## Is it possible to get an explicit solution for this?

x = 10logx + 30 (log is log base 10)
I cannot get to anything other than this implicit solution. By trial and error I can tell that x must be slightly more than 1/1000 but I would like to get an exact answer.
 Recognitions: Homework Help You need a function such as the Lambert W function to get an explicit solution. Real solution are approximately .0001 and 46.6925.
 Thanks for the reply. I know you probably don't want to give me the answer right out but in looking at that Wikipedia article I still don't see how to do it. I am not able to get both x's on the same side in any manner resembling the examples from the article.

Recognitions:
Homework Help

## Is it possible to get an explicit solution for this?

It can be a little tricky.
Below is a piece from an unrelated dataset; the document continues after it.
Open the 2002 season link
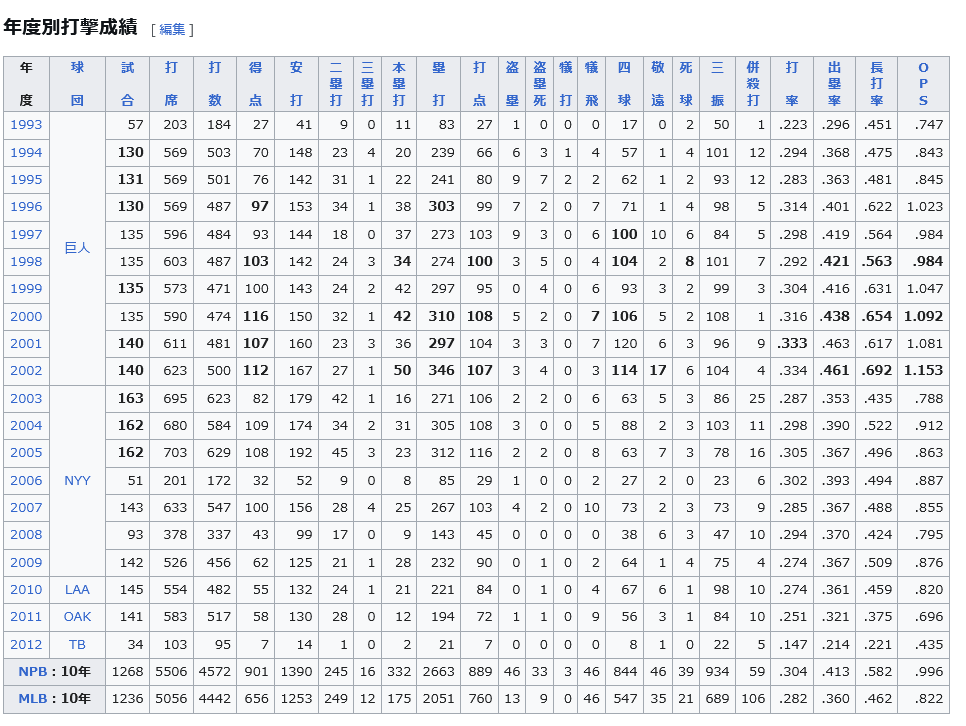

These log's are base e.

x = (10/log(10))log(x) + 30
(-log(10)/10)x=-log(x)+30(-log(10)/10)
(-log(10)/10)x+log(x)=log(10^-3)
(-log(10)/10)x+log((-log(10)/10)x)-log(-log(10)/10)=log(10^-3)
(-log(10)/10)x+log((-log(10)/10)x)=log(-log(10)/10^4)
(-log(10)/10)x=W(-log(10)/10^4)
x=(-10/log(10))W(-log(10)/10^4)

There are log's of negative numbers in there.

guess 50
x = 10log10(x) + 30
guess 0
x=10^(x/10-3)

Then in each case put the guess into the right hand side over and over until it changes very little.
ie
50
10log10(50) + 30~46.9897000
10log10(46.9897000) + 30~46.7200267
~46.6950
and so forth

Recognitions:
 Quote by pondering Thanks for the reply. I know you probably don't want to give me the answer right out but in looking at that Wikipedia article I still don't see how to do it. I am not able to get both x's on the same side in any manner resembling the examples from the article.
First convert your log to base "e", and then write your equation in the form,

$$\ln(x) = ax + b$$

Now exponentiate both sided and put it in the form,

$$x = e^b \, e^{ax}$$

Finally mult both sides by (-a) and rearrange into the form,

$$(-ax) e^{-ax} = k$$

It should then be straightforward to use the Lambert W function.